(DATASET CONTENT)
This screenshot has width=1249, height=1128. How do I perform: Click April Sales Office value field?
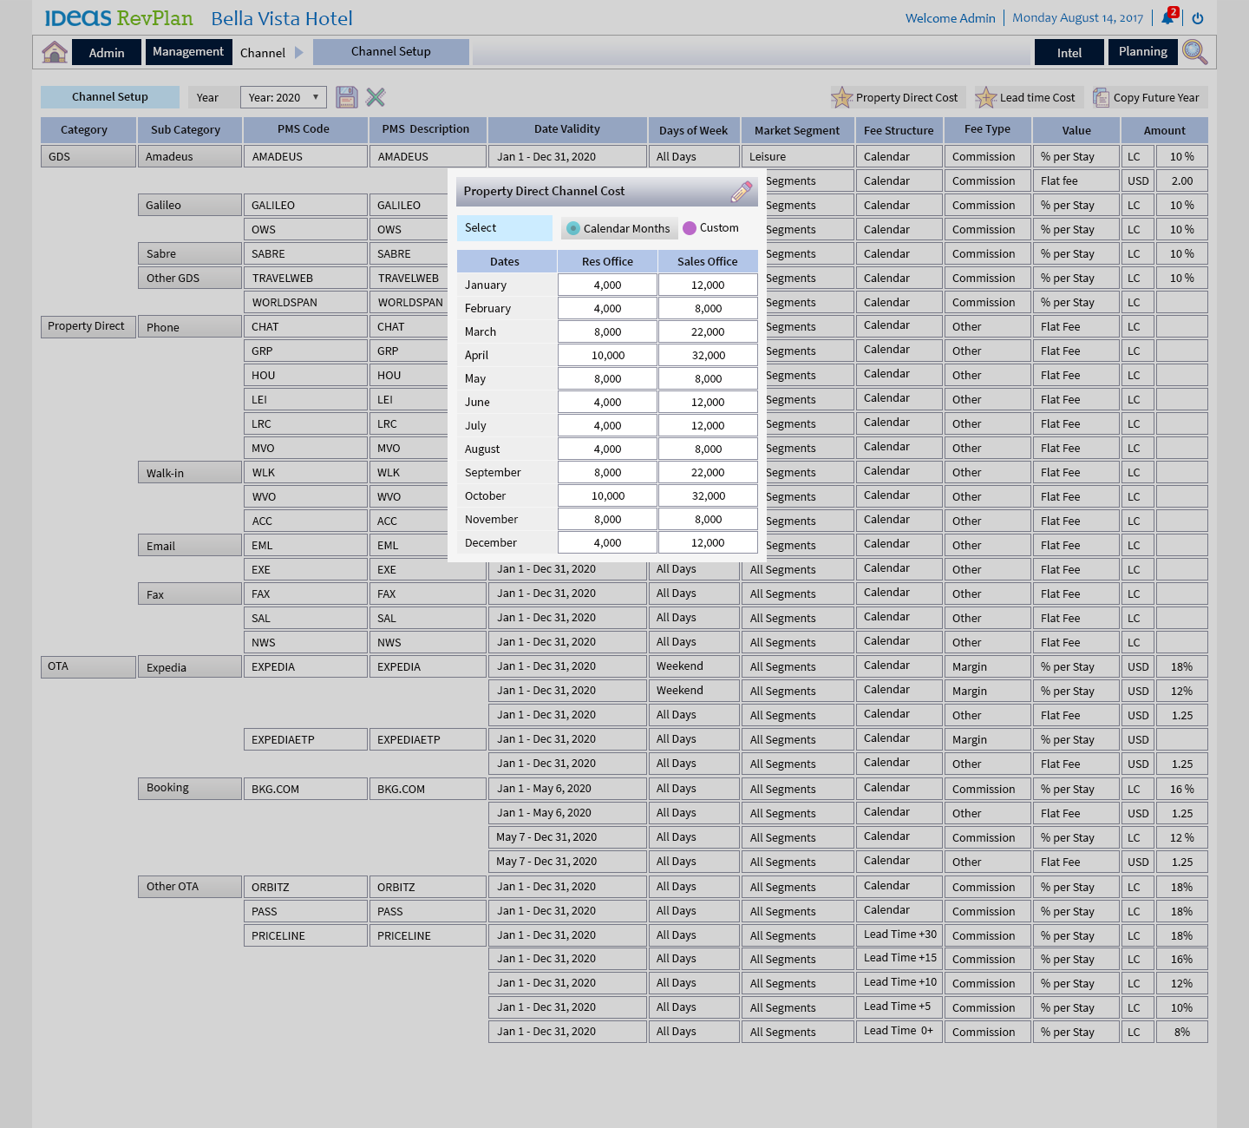(x=708, y=356)
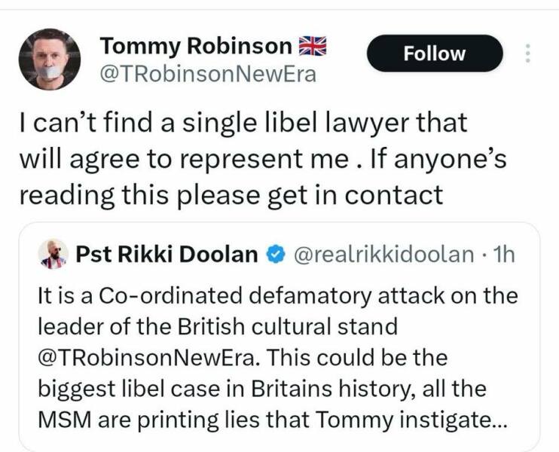Click the UK flag emoji beside the name
This screenshot has height=452, width=559.
pos(313,47)
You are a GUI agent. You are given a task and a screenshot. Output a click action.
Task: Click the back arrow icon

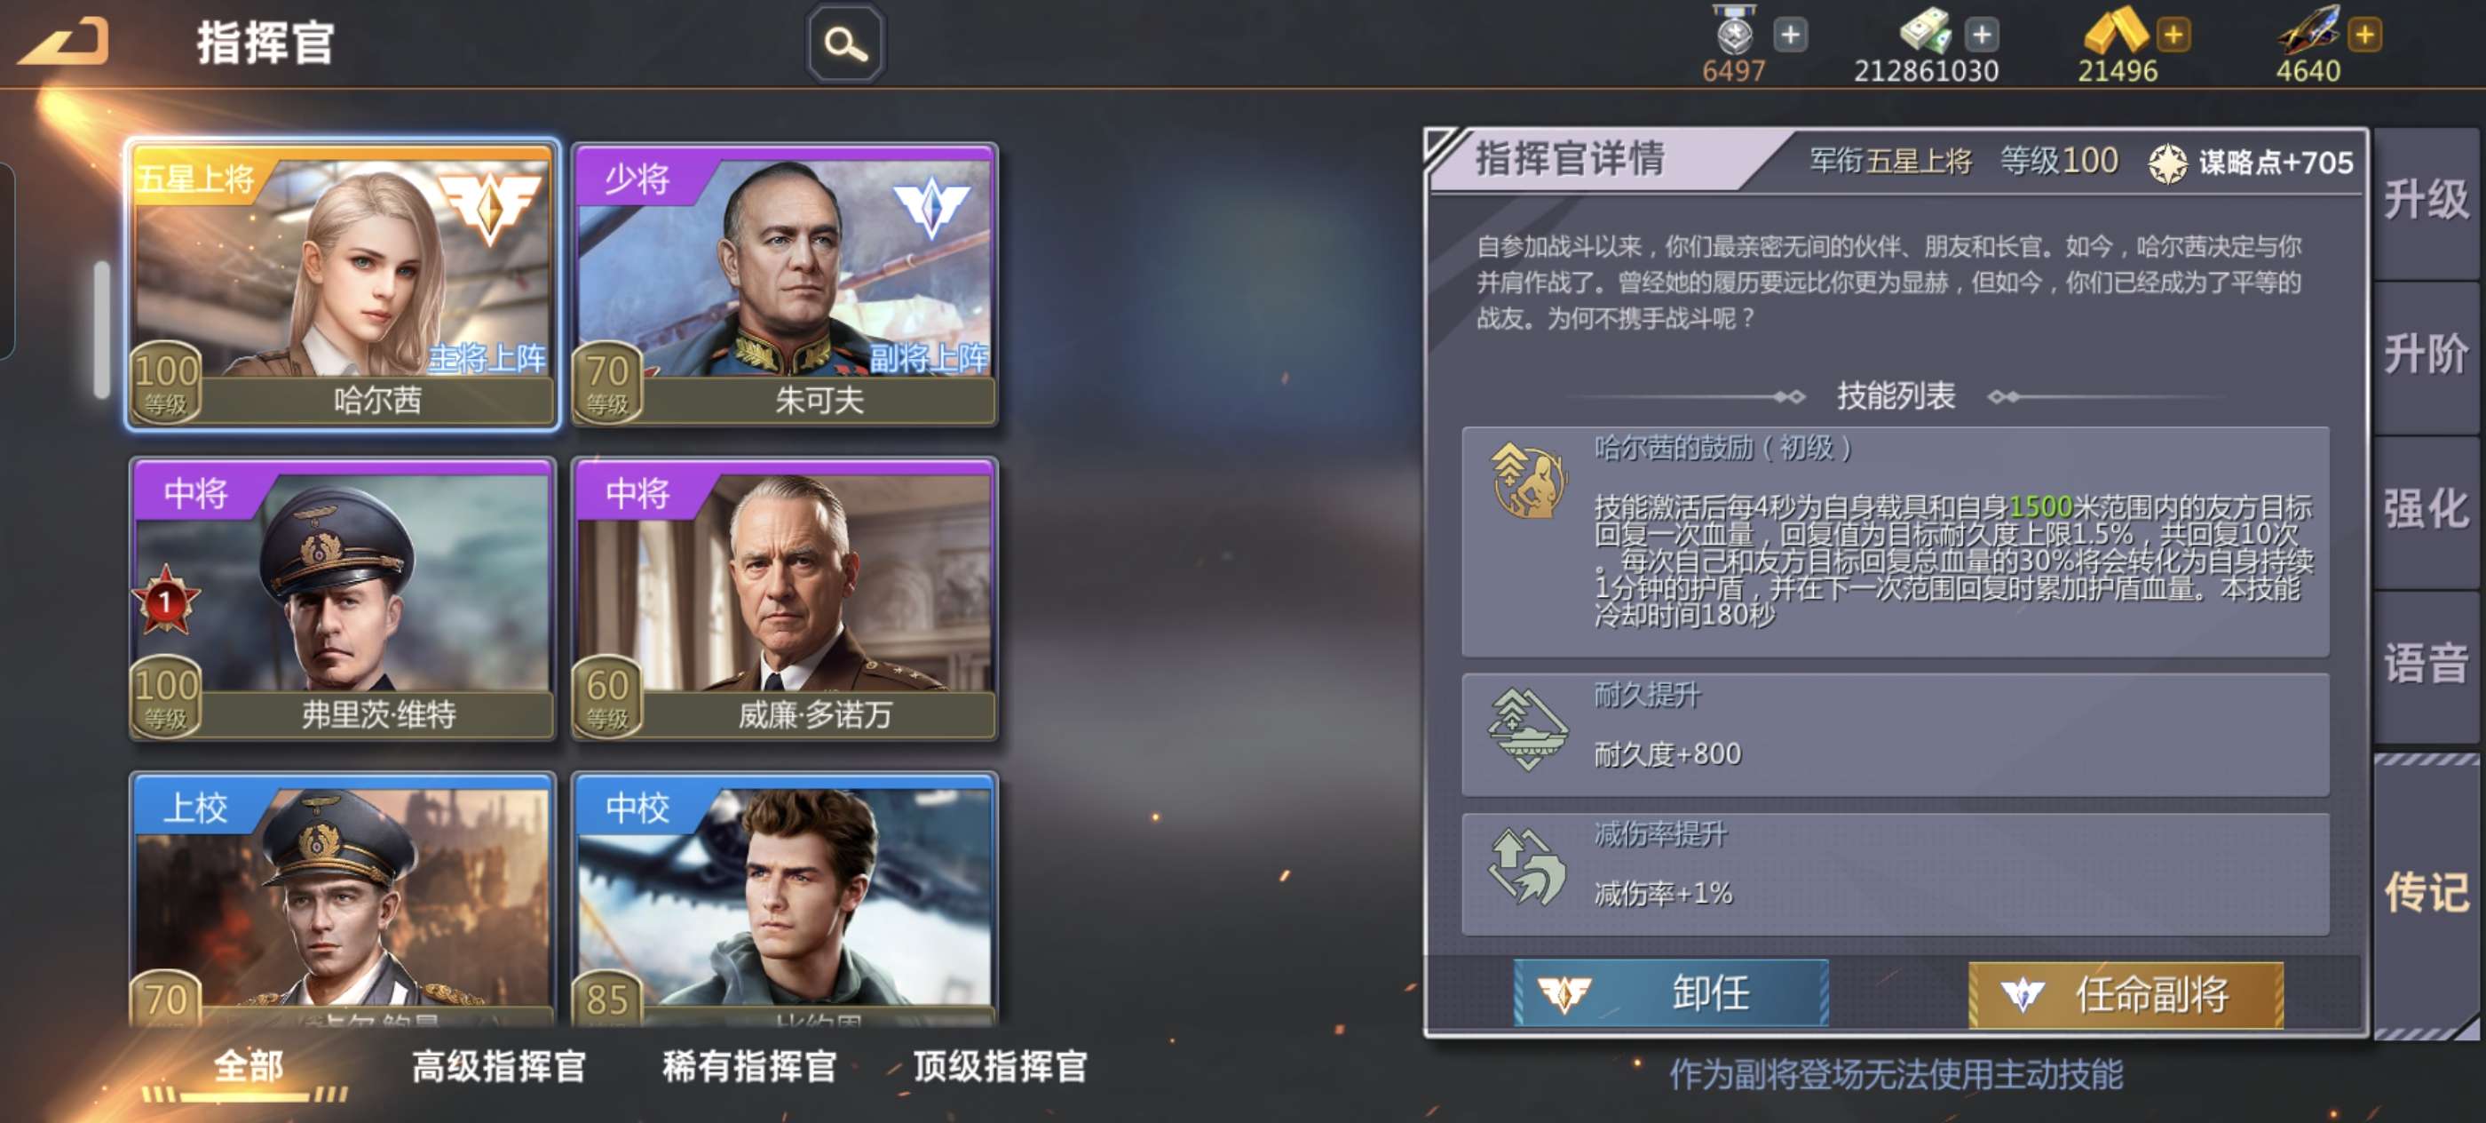tap(64, 42)
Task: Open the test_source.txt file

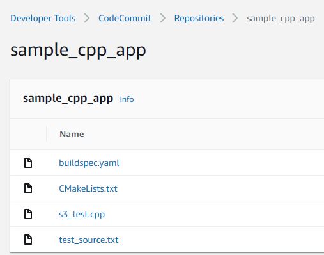Action: click(x=89, y=240)
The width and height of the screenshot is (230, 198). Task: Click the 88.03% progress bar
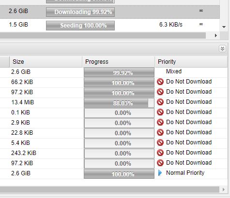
(End DATASET CONTENT)
> **BRIEF**
Say again, word for word, every line from the one with "Task: Open the test_source.txt file" through the last line of the data above, minus the pictures.

> **WRITTEN ANSWER**
Task: Open the test_source.txt file

Action: click(x=89, y=240)
The width and height of the screenshot is (230, 198). Task: Click the 88.03% progress bar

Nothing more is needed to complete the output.